SEOUL -- In cooperation with Nokia of Finland, South Korea's top telecom company KT has successfully verified a long-distance fronthaul covering 30 kilometers (18.6 miles), laying the foundation to expand coverage and increase stability and convenience in wireless network operation. Fronthaul technology transmits wireless data signals collected from base stations to the central device.
Fronthaul is defined as the fiber-based connection in radio access network (RAN) infrastructure between baseband units and remote radio head. Flexible fronthaul configurations have become an essential ingredient for balancing the latency, throughput and reliability demands of advanced 5G applications. Next-generation RAN is resulting in increased fronthaul fiber deployment and a greater reliance on multiplexing, virtualization and split fronthaul architecture.

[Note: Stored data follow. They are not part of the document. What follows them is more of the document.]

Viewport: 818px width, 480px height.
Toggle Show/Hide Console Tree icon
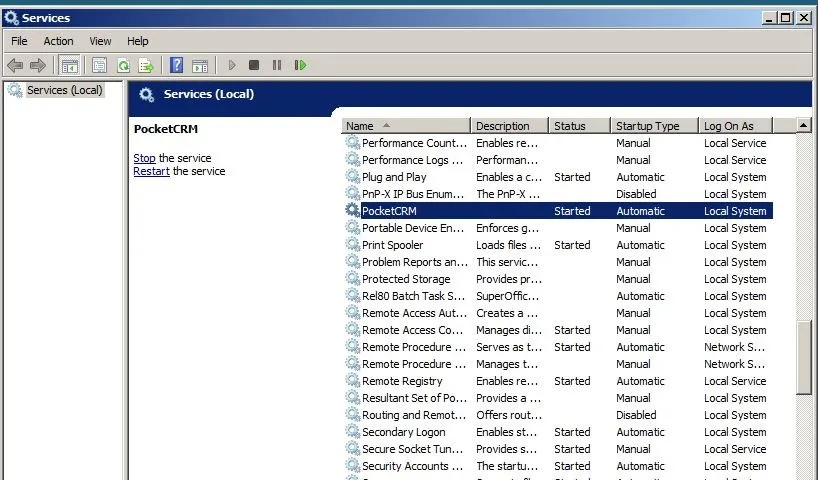tap(70, 66)
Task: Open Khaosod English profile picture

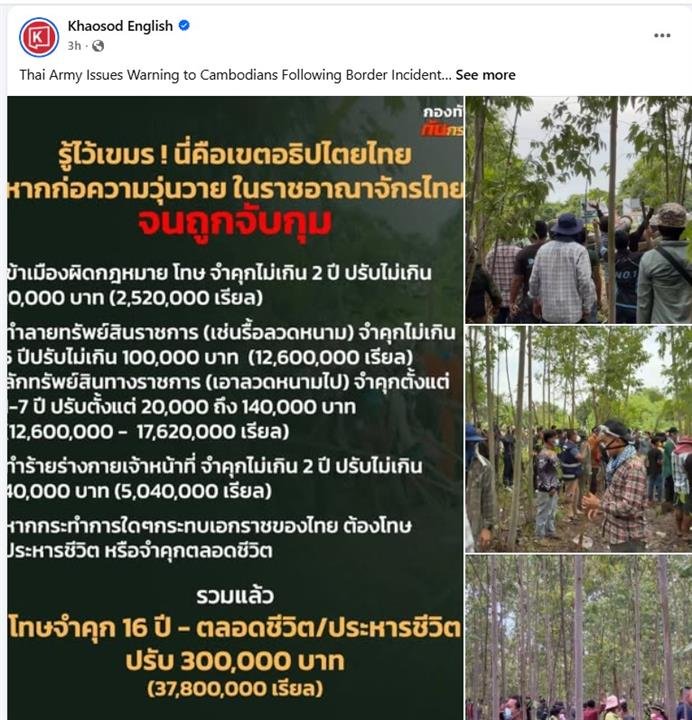Action: (39, 37)
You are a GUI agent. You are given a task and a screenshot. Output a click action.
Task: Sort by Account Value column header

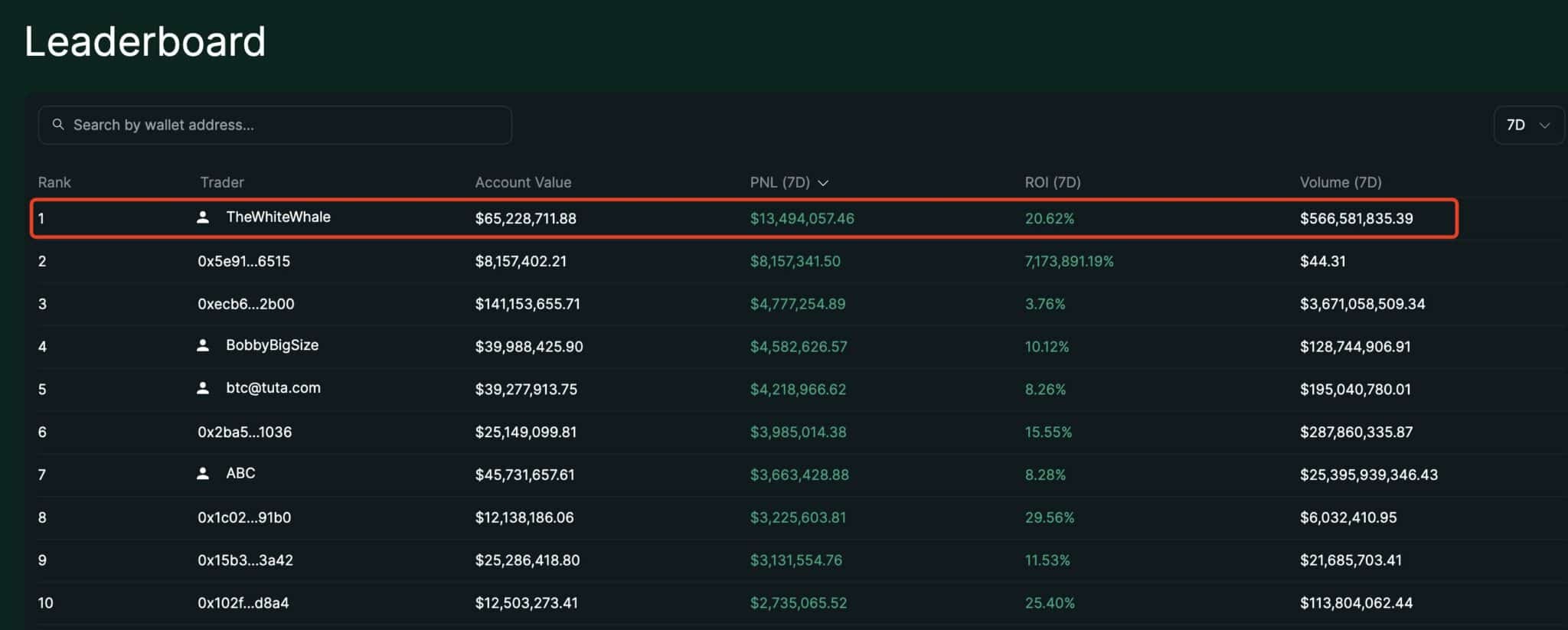523,182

Existing fronthaul supports up to 20km intervals. If a wireless network fails, engineers from the central office should visit regional offices, leading to delays in rapid failure recovery. KT became the first Korean companyy to apply 30km long-distance fronthaul technology to commercial networks in both 5G and LTE.
KT said its new technology would increase network investment and operation efficiency. "KT will make consistent efforts to research and develop network structures for 6G evolution in the future while configuring a network that satisfies both 5G coverage and quality at the same time," KT's infrastructure research center head Lee Jong-sik said in a statement on January 24.